Start at the centre of the city. Collect a core sample every 10 metres (or whatever unit you agree on) - be it a piece of sidewalk, a poster, a piece of garbage, whatever, as a way of getting a picture of that city.

This is based on some Techniques of Participatory Rural Appraisal that uses a strict, mathematical formula to try to get a quick idea of the make-up of a new rural region for development work. I learned it from a book I read while in the Peace Corps. It sounded neat and fun and structured but kinda useless. Basically, in involves picking a starting point, and then a distance - lets say 10 metres - and then taking samples every ten metres - of soil, garbage, piece of a wall, whatever is at that point. It is supposed to be an objective way of analyzing a rural area so that we know what we are doing when we "develop" it.

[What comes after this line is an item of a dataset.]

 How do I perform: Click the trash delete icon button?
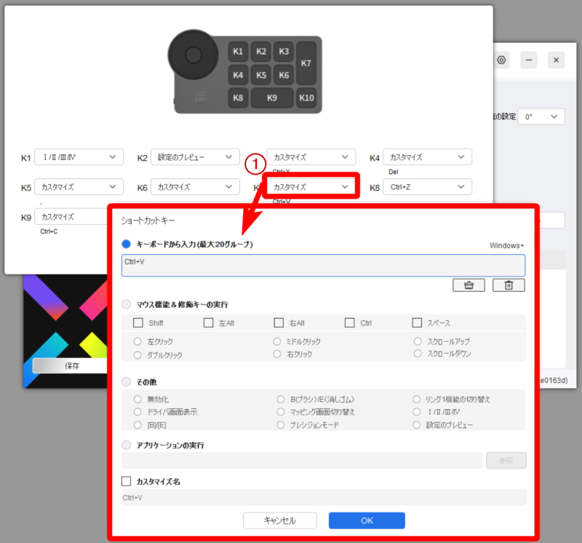click(509, 285)
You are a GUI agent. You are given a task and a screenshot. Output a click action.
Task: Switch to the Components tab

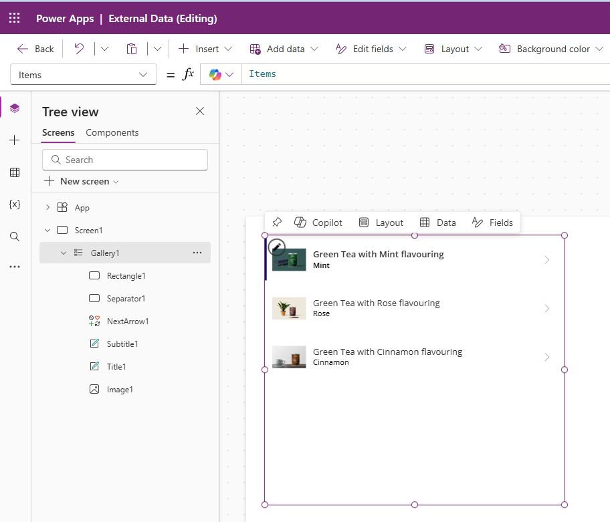coord(112,132)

But when we apply it in our own place it starts to seem kind of silly - even psychogeographical - much like the Ghana Think Tank took development strategies and rendered/ exposed them as ridiculous when reversed/ applied in our own contexts.
One way to approach it is to simply display the results, perhaps with a report analyzing what we know of the city based on that evidence alone. Another way is to arrange a swap. We each do it in different cities (or ask other people to do it in other cities) and mail each other the samples, which are then placed in the related spots in the sibling city.
More on PRA techniques
http://www.scn.org/cmp/modules/par-tech.htm
The image is more a concept thing than an actual method, though that would be cool as hell to be able to do, trading actual square metres of city!!!!!